# Supplied material
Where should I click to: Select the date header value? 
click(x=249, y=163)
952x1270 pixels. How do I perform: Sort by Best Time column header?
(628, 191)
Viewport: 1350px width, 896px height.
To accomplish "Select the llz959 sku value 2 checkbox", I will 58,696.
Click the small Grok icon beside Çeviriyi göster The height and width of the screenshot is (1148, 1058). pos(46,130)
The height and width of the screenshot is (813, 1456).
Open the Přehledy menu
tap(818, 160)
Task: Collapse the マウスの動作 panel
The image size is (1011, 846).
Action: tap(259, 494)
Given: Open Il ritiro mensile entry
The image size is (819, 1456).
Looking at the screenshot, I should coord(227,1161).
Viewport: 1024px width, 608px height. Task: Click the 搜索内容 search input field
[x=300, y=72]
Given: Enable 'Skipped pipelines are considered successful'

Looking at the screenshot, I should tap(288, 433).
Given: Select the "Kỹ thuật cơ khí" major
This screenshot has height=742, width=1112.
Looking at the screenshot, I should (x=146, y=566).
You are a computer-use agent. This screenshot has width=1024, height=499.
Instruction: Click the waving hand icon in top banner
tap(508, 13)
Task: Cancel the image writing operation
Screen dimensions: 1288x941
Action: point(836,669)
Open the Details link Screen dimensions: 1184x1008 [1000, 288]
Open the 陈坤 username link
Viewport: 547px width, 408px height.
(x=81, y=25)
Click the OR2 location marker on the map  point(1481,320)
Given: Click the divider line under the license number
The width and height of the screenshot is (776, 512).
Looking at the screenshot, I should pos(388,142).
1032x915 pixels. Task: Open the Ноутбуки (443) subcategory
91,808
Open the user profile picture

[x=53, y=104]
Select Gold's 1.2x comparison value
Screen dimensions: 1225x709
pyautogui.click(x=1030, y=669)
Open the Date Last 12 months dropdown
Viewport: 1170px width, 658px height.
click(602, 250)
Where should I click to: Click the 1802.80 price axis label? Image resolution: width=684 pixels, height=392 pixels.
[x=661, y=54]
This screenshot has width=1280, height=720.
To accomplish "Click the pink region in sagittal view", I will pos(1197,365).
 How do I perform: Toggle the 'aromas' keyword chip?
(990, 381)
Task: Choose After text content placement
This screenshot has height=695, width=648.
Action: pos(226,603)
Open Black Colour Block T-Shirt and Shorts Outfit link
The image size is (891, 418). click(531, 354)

# Task objective
Using the line that contains "How do I perform: Toggle" as the first, reproduce each line exactly through the last line of the listing.

# Answer to this problem
 How do I perform: Toggle the 'aromas' keyword chip?
(990, 381)
Task: Choose After text content placement
This screenshot has height=695, width=648.
Action: pos(226,603)
Open Black Colour Block T-Shirt and Shorts Outfit link
The image size is (891, 418). click(531, 354)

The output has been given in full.